Re: Sar questions

From: Tony Lawrence (apl_at_shell01.TheWorld.com)
Date: 12/24/03

  • Next message: Jeff Liebermann: "Re: Sar questions"
    Date: Wed, 24 Dec 2003 18:13:47 +0000 (UTC)
    
    

    Chalawal Maliwan <chalawal@hotmail.com> wrote:
    >Below is my sar output. How can we know that what caused the cpu to
    >consume 100% CPU at all time?

    >#sar

    >00:00:00 %usr %sys %wio %idle (-u)
    >01:00:00 25 75 0 0
    >02:00:00 25 75 0 0
    >03:00:00 24 76 0 0
    >04:00:00 24 76 0 0
    >05:00:00 24 76 0 0
    >06:00:00 24 76 0 0

    Usually fairly simply. From http://aplawrence.com/Unixart/slow.html

    If it is the cpu that is pegged busy, it *may* be a run away process
    that is eating cpu cycles. Do this:

    for x in 1 2 3 4 5
    do
    ps -e | sort -r +2 | head -5
    echo "==="
    sleep 5
    done

    Look for a process who's time column has gone up by 3 to 5 seconds each
    time- if you have something like that, that's your problem- you need to
    kill it. The TIME column is time on the cpu- normally a process doesn't
    spend a great deal of time actually running- it's waiting for the disk,
    waiting for you to type something, etc. Most processes spend most of
    their time sleeping, waiting for something else to happen, so something
    that gains 3 seconds or more in 5 seconds of wall time is usually suspect.

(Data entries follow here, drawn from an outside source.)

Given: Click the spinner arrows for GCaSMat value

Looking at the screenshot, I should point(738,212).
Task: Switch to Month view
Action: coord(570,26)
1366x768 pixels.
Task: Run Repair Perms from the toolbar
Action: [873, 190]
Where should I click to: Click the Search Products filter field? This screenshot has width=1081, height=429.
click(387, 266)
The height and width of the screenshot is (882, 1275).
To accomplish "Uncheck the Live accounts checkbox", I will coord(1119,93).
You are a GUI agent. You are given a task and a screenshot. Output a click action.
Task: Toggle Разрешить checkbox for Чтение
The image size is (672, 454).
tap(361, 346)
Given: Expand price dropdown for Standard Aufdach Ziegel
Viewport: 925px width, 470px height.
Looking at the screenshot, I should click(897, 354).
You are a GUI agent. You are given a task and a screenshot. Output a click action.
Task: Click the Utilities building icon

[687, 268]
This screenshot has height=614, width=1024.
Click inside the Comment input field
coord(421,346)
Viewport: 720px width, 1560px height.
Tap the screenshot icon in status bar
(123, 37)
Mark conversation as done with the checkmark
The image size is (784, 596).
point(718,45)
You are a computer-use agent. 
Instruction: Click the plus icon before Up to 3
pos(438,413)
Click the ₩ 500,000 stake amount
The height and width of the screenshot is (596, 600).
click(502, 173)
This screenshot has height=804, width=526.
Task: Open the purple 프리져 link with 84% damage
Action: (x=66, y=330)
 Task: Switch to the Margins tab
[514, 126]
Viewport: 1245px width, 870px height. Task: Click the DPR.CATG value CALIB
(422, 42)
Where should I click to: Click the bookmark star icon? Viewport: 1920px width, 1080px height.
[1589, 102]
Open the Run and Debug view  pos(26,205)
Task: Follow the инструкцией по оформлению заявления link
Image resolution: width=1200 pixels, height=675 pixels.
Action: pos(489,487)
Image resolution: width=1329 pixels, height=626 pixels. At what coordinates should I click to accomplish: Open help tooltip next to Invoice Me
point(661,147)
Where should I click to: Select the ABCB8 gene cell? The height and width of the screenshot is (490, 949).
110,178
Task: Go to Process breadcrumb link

    If you watch it over a few minutes, the time it gains here divided by
    the elapsed wall clock time is the percentage of your cpu this process
    is taking for itself. A shortlived process can take a lot of the cpu
    to print, or to redraw an X screen etc., so you have to use some good
    judgement here. But 3 seconds out of 5 is very likely a real problem.

    Of course you need to understand what you are killing: you probably
    wouldn't want to kill the main Oracle database, for example.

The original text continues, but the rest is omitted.